Monday, November 10, 2008 - 3:15 p.m.
White Hall 206

Peter Benson

Assistant professor of Anthropology
Washington University in St. Louis

“Growers, Migrant Farmworkers, Health Capitalism, and the Changing Face of Big Tobacco”

A reception in Anthropology 206 will follow the talk

Peter Benson is Assistant Professor of Anthropology at Washington University in St. Louis.  He holds a Ph. D. in Anthropology from Harvard University (2007), where his dissertation was titled To Not Be Sorry: Citizenship, Moral Life, and Biocapitalism in North Carolina Tobacco Country.  In 2006, he published with Edward Fischer Broccoli and Desire: Global Connections and Maya Struggles in Postwar Guatemala (Stanford University Press), which looks at neoliberalism, political violence, and export agriculture in Guatemala.  He has a manuscript based on his dissertation currently under review.  Dr. Benson’s research interests include tobacco; public health; global capitalism; international agricultural restructuring; social theory; neoliberalism and biopolitics; and the social, moral, and emotional lives of farmers and farmworkers.
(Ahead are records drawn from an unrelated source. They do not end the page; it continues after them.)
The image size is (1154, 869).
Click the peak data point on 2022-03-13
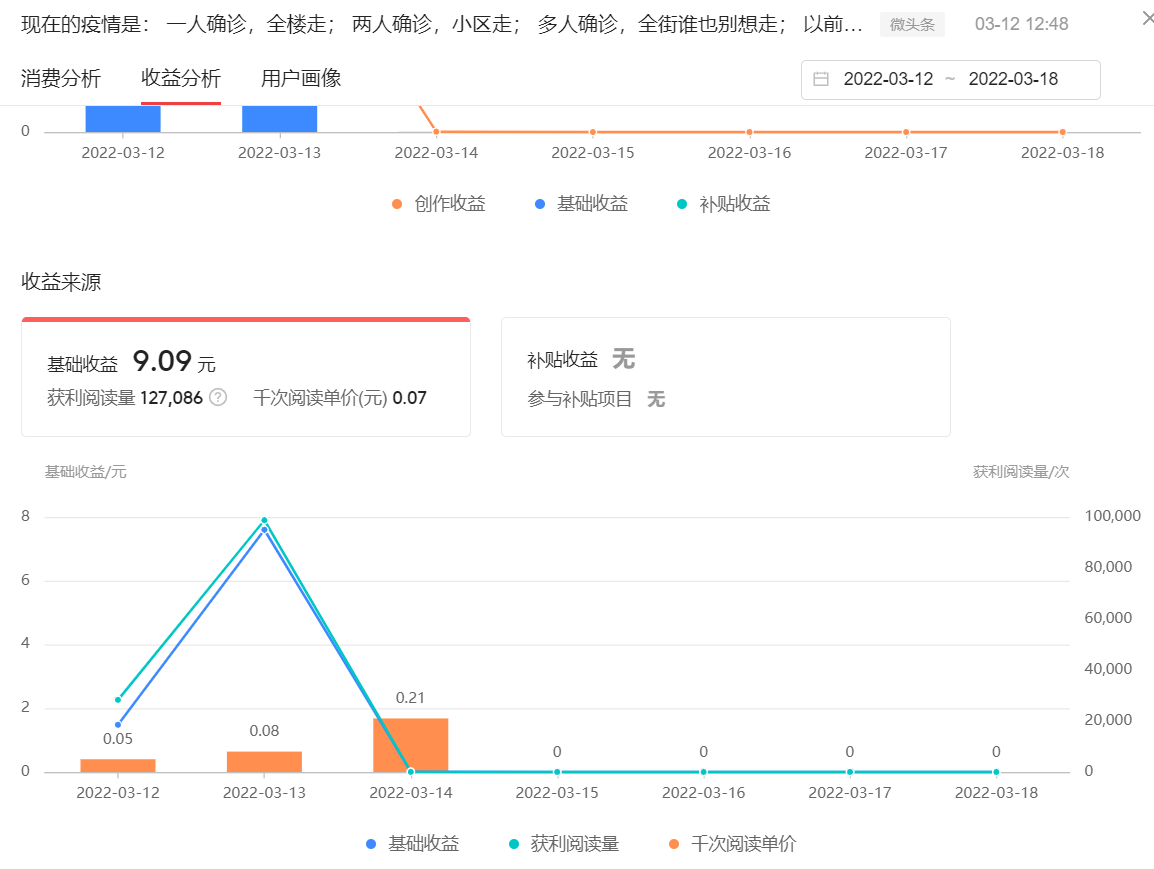coord(262,520)
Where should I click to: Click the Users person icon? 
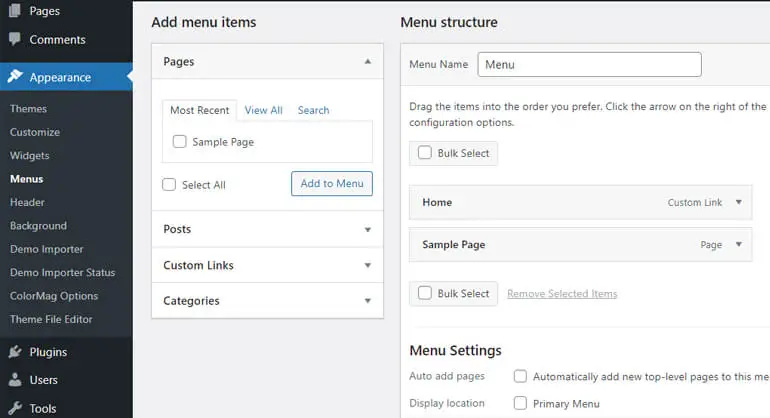[15, 379]
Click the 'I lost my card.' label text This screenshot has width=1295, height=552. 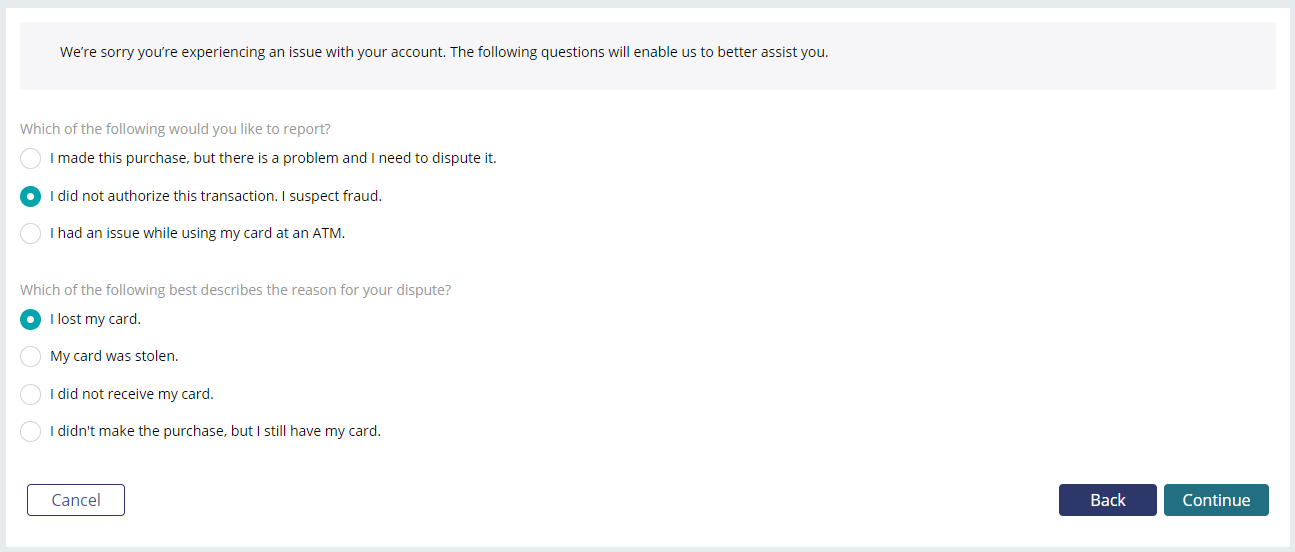click(x=96, y=319)
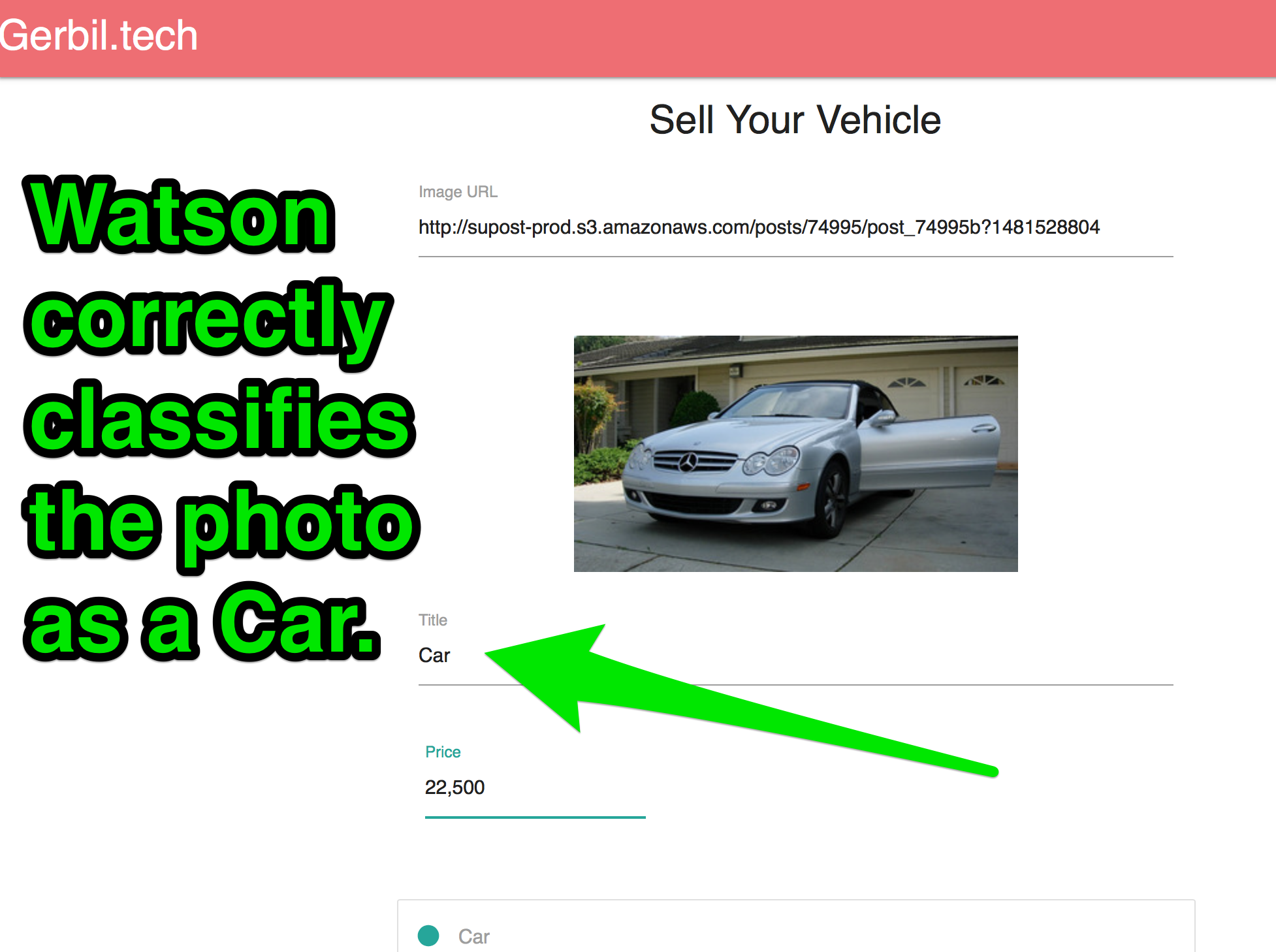Click the Sell Your Vehicle heading
Image resolution: width=1276 pixels, height=952 pixels.
795,120

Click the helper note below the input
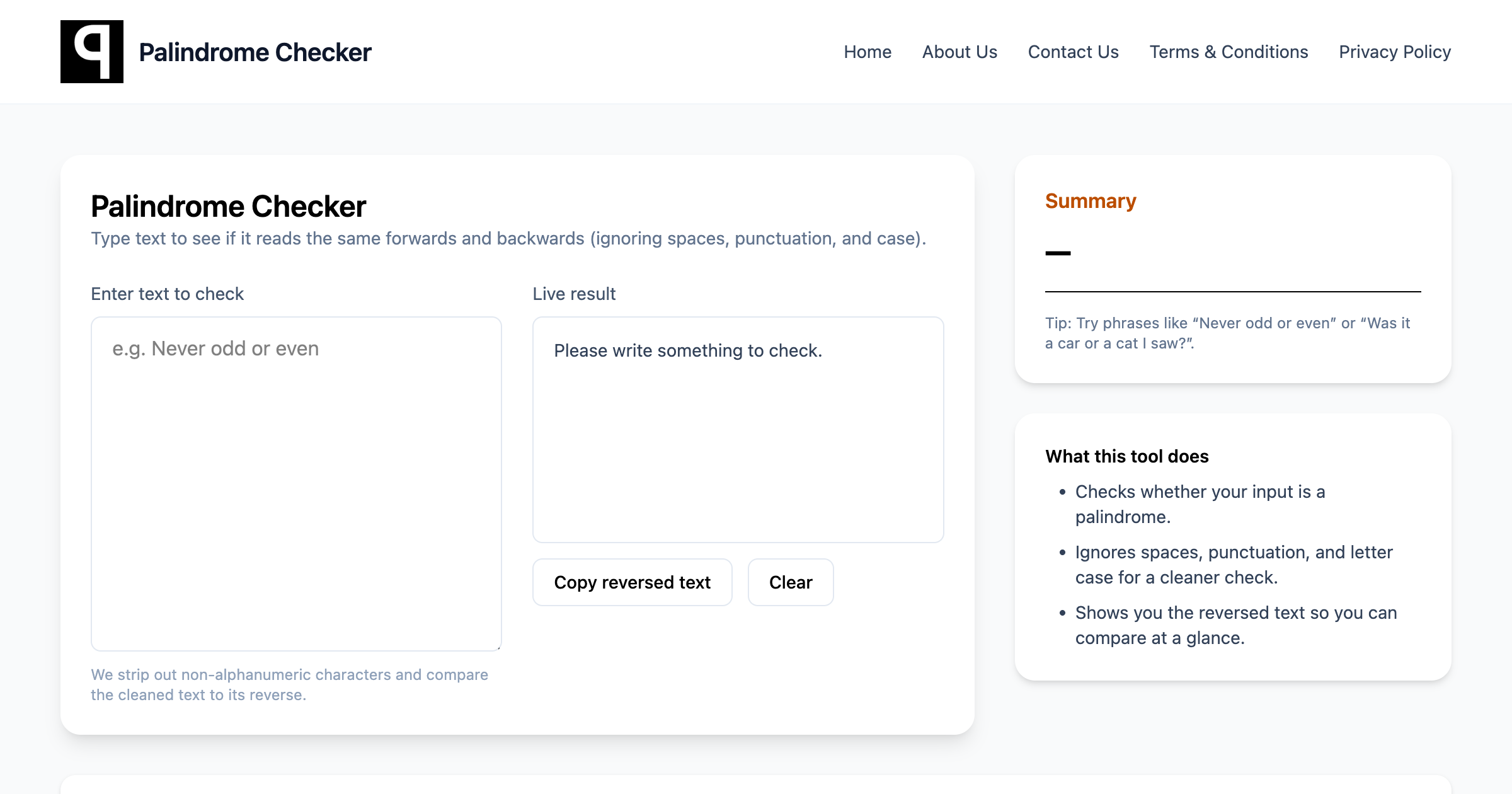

Monday, September 8, 2008, 3:15 p.m.
103 White Hall

Dietrich Stout

Lecturer in the Archaeology of Human Evolution, University College London

Technology, language and the brain: complex intentional action in human evolution

A reception will follow the talk

Dietrich Stout is a lecturer in the Archaeology of Human Evolution at University College London. His research investigates cognitive and brain evolution related to lithic technology. Dr. Stout uses functional neuroimaging, including PET and fMRI, to investigate the neural bases of early stone age tool making skills. He is also investigating the technology and material selection of the earliest stone toolmakers as part of the Gona Paleoanthropological Research Project in Afar, Ethiopia to learn about the evolution of human cognition.